So What Exactly Is The Amazing Plan?
Updated: Oct 24, 2020
There sort of isn't one, that's the excitement and terrification (yes, that is a word) of it.
Well that's not strictly true, there actually was a plan, I just couldn't risk waiting for it to happen.
The original plan was cunningly simple:
Reduce monthly spending to the lowest amount possible whilst still maintaining an acceptable standard of living
Save the aforementioned newly created surplus cash like our lives depend on it
Invest the accrued savings into something that will make it grow as quickly as possible
Repeat this process until savings are equal to 300 months of spending
Retire and do nothing, or whatever we want.
This is called the FIRE (Financial Independence Retire Early) principal and makes a lot of sense and allows pretty much anyone that doesn't live hand to mouth the opportunity to retire in around 10 years or less.
I had been saving into company pensions all of my working life and had dabbled a bit with the stock market (to usually calamitous affect) so it wasn't quite a standing start and as we both have (had) pretty decent jobs, have paid off the mortgage and no longer have much expenses for the kids (they never stop costing you, never), our outgoings are lower than the average bear. Add to that the fact we previously never really questioned what we spent as our lifestyle didn't outweigh our salaries anymore, tightening up and tracking day to day spending soon meant we were able to save between 40%-50% of our take home pay.

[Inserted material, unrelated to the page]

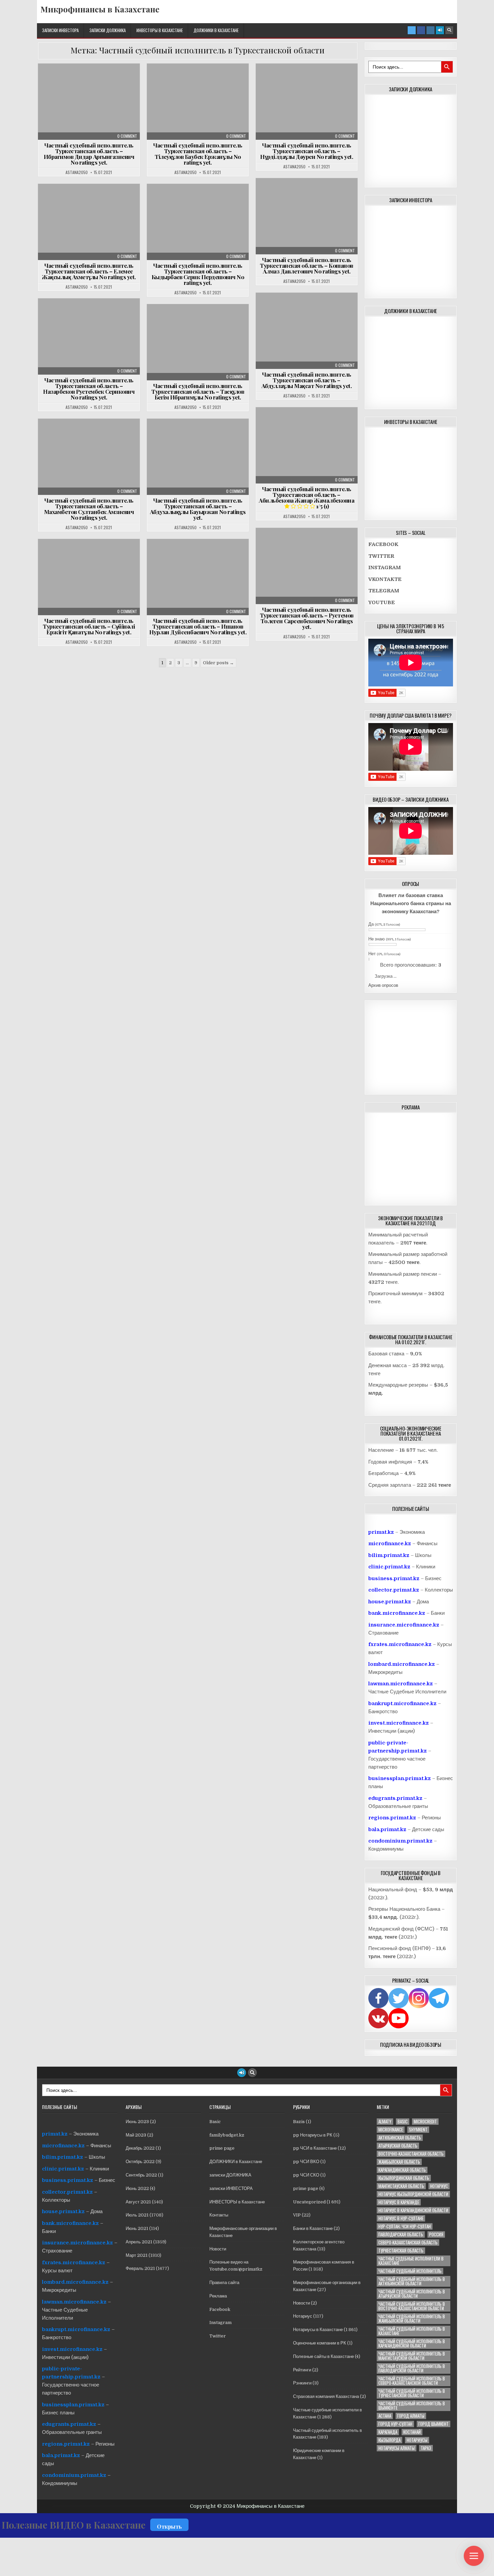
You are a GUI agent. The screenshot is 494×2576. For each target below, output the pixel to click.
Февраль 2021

In true geek fashion I built a spreadsheet and started tracking on a daily basis, quickly to realise that no matter how I cut it, to get to 300 times monthly spending in order to never lift a finger for the rest of my days should I so choose, I would need to keep this up until the end of 2023. Not great but also I would still only be 47, a very respectable age to retire.
Then it happened on the 25th May 2019 I went to the doctor with pain in my back and spent the next 2 weeks in hospital including a spell in intensive care. When I came out, my company were pretty supportive with their words but not so much their actions. Everyone said "Take your time" "Don't rush back" "Wait until you feel right", then I started to get the WhatsApp messages "I know you're off but......" "Do you mind if I just ask you a quick question" and "Do you know yet when you'll be back?". My boss came to visit me at home whilst I was convalescing and just as he was leaving he asked me if I could join a call at 2am South Africa time to talk to an Australian client as I was "The Expert". I did that call, and then went back to work. A week later I was back in intensive care fighting for my life. I should point out at this juncture that I have no ill feeling toward my boss, he was right, I am the expert and I had put a brave face on the whole thing when I was in hospital the first time and had been sending jokes and updates to my friends (including him) , he had no comprehension at that time how ill I had actually been. Needless to say, the 2023 plan got filed under F........for Fuck it.
So the plan is called the "2023 is too far away" plan and I finish work ont he 30th April 2020. I had managed to save about 18 months of take home salary since I got into the FIRE thing and our pensions have grown into a decent nest egg for this stage of our life so it's not like I need to start visiting the food bank yet! Plus Mrs H will continue to work for now and her take home pay is not too far off our monthly expenses, so hopefully I can grow our savings quicker than we spend it. That's the plan, again cunningly simple:
Don't Run Out Of Money
Enjoy Every Day As Best As You Can
Only work on things you love doing
Don't Forget Rule One
My trusty spreadsheet tells me we have around about 70% of what we need to be financially secure for the rest of our lives without Mrs H working either. Not a bad start. I basically need to come up with the other 30% before I can really say "I retire", and that's the plan.
Over the coming weeks, I'm going to be sharing every detail of how I'm going to generate enough income to not "have to" do anything for the next 50-60 years (I'm making 100, I've decided) and I suppose we should leave a little bit behind for the spawn.
I'm excited, and that was the point of all this. Although I'm currently oscillating between excited and shit-scared at any given moment of the day, I have to keep reminding myself that the worst case is I have to find another job. A small amount of fear is good, keeps you focused, I've probably had it too easy for too long, I haven't really had to think about money or my spending for about 10 years but I've been broke before so I know what it's like and I don't mean "We've run out of Fois Gras and Champagne dear!" kind of broke I mean deciding whether to pay the overdue rent or eat kinda broke. It's been a long time since then and I don't intend going back, but I also am not going to be the richest man in the graveyard so it's time to stop talking and start doing.